Agentes del gobierno que sin autorización realizaron decenas de investigaciones encubiertas en operaciones de venta ilegal de tabaco hicieron mal uso 162 millones de dólares de ganancias y perdieron la cuenta de por lo menos 420 millones de cigarrillos incautados en las redadas, informó el miércoles el inspector general del Departamento de Justicia.

En un caso, los agentes de la Agencia de Tabaco y Armas de Fuego (ATF por sus siglas en inglés) vendieron cigarrillos por un valor de 15 millones y poco después entregador 4,9 millones de dólares producto de las ventas a un informante confidencial, aunque la agencia no registró la transacción debidamente.

El nuevo director de la ATF, B. Todd Jones, indicó que la auditoría cubría solo investigaciones seleccionadas, "históricas", hechas entre el 2006 y el 2011, y agregó que la agencia había corregido sus normas desde entonces.

Una auditoría describe la amplia falta de supervisión en la ATF y el procesamiento inadecuado de documentos en operaciones encubiertas que usaban la ganancia de la venta ilegal de cigarrillos para pagar por los gastos de la ATF.

La auditoría representa un nuevo revés para la acosada agencia que aún sufre por los resultados de la investigación del Congreso sobre el manejo defectuoso de la ATF de la Operación Rápido y Furioso sobre el seguimiento del flujo de armas hacia México.

"Las normas de la ATF sobre operaciones carecían de amplitud y detalles, y los gerente en la sede de la agencia, al igual que los gerentes en las oficinas de campo y los agentes especiales, a menudo no las cumplían", destacó el inspector general Michael E. Horowitz en un informe de auditoría de 53 páginas.
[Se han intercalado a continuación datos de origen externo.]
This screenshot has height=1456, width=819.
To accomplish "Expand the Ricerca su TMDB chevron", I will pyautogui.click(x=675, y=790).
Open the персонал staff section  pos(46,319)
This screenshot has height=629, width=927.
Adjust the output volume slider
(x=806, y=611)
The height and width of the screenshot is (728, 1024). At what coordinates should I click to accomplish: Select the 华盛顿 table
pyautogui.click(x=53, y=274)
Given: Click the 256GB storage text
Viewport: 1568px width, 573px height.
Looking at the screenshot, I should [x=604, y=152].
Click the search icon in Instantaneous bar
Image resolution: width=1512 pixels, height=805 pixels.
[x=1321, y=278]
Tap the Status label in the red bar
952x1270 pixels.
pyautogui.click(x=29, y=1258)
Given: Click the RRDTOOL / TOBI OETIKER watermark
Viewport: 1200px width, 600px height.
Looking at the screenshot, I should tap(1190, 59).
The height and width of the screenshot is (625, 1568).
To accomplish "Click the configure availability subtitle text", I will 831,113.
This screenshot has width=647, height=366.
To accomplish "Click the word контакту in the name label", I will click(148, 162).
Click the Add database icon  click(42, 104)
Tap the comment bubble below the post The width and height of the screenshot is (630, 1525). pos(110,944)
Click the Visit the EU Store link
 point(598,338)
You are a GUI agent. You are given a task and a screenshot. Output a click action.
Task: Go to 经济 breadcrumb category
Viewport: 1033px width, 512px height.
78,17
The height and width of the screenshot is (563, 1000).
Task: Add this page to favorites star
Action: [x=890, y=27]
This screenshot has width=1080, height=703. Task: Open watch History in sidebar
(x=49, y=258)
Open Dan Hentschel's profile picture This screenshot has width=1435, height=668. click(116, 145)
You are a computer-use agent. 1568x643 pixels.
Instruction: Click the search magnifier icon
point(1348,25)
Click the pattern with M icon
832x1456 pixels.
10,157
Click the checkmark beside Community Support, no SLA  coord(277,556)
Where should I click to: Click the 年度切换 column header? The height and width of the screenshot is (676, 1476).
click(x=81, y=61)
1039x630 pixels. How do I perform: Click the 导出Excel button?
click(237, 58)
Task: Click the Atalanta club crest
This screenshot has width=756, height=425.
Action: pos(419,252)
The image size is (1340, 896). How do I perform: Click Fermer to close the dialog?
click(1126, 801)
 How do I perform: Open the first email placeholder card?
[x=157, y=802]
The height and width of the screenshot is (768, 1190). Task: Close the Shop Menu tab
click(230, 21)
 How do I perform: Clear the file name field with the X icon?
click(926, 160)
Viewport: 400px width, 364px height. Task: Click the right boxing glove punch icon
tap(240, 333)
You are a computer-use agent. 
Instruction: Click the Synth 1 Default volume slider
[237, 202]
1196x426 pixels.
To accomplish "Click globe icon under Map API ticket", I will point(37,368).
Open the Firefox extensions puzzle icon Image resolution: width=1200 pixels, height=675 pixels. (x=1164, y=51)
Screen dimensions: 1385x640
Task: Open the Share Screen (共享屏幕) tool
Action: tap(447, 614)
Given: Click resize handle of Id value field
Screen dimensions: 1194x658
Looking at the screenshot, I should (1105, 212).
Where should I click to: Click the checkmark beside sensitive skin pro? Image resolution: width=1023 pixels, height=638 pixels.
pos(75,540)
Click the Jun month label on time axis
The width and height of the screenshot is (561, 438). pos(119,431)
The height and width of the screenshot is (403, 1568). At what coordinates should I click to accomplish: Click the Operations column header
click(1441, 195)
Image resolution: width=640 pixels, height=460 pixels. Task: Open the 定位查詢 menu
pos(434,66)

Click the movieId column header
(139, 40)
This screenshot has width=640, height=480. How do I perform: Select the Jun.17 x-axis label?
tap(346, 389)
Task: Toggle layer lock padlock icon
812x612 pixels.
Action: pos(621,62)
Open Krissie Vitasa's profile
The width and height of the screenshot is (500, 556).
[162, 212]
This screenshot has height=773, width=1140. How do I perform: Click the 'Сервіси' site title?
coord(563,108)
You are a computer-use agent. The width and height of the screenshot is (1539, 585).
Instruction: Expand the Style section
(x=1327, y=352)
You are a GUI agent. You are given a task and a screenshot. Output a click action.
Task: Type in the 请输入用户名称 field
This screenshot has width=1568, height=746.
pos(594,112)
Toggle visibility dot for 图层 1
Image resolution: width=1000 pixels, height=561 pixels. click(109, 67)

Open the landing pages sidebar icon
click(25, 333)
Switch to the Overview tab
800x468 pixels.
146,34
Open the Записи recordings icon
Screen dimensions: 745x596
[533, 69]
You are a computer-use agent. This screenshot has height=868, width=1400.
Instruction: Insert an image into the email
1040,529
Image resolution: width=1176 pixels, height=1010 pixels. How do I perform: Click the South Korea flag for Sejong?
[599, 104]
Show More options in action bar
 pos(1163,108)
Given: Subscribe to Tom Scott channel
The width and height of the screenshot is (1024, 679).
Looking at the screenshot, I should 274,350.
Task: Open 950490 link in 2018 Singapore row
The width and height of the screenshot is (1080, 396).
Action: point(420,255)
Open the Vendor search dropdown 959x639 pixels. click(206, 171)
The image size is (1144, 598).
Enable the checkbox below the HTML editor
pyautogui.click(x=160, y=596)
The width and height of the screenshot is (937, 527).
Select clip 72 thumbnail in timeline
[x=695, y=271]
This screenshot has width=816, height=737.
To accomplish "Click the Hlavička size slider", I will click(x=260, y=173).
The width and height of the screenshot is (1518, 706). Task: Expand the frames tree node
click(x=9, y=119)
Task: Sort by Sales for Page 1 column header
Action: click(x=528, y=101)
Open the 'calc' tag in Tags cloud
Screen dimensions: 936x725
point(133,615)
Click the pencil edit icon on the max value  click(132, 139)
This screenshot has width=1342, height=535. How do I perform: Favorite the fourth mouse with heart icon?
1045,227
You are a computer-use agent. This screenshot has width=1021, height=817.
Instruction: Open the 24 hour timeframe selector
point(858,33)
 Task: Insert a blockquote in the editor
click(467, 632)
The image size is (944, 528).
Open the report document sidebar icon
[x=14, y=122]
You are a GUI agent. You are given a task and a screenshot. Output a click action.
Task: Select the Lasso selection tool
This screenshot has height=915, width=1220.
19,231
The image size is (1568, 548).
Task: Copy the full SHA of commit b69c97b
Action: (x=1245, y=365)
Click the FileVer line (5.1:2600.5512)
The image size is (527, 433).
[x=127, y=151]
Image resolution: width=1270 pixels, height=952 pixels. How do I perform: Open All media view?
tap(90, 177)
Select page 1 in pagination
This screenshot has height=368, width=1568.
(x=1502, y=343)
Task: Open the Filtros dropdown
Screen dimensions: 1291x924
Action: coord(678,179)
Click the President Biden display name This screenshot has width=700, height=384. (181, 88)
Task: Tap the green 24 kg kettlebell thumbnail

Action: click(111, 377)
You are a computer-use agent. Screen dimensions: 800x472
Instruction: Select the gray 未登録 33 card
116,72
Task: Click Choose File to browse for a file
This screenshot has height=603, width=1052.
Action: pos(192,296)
El inspector general recomendó que se reorganicen los procedimientos de la ATF sobre documentación, supervisión y revisión de los ingresos de sus operaciones encubiertas sobre tabaco.

Una de esas operaciones encubiertas no contaba con aprobación alguna, ni por parte de la ATF ni del Departamento de Justicia. En el caso del 2009, los funcionarios de la ATF permitieron a un distribuidor de tabaco que colaboraba con la ATF como informante confidencial retener ganancias de 4,9 millones de dólares de las ventas de cigarrillos a sospechosos de haber cometido crímenes. Los funcionarios justificaron la acción justificando que ese dinero cubría los gastos del informante. Pero el inspector general indicó que la agencia no había cumplido con "obligar al informante a que presente documentación adecuada que respalde esos gastos".

El resto de las ganancias fueron usadas por los funcionarios de la agencia para pagar otra operación encubierta de contrabando de cigarrillos, que en opinión del inspector general violaba la prohibición de la ATF sobre el uso de las ganancias de una operación en curso para financiar otra operación.

El inspector general señala que la documentación informal y el control del inventario hicieron imposible que se determinara el paradero de más de 2,1 millones de cajas de cigarrillos, que contienen un total de 420 cigarrillos, durante por lo menos 20 operaciones encubiertas de la ATF. Estima que el valor de los cigarrillos vendidos al minorista asciende a 127 millones de dólares.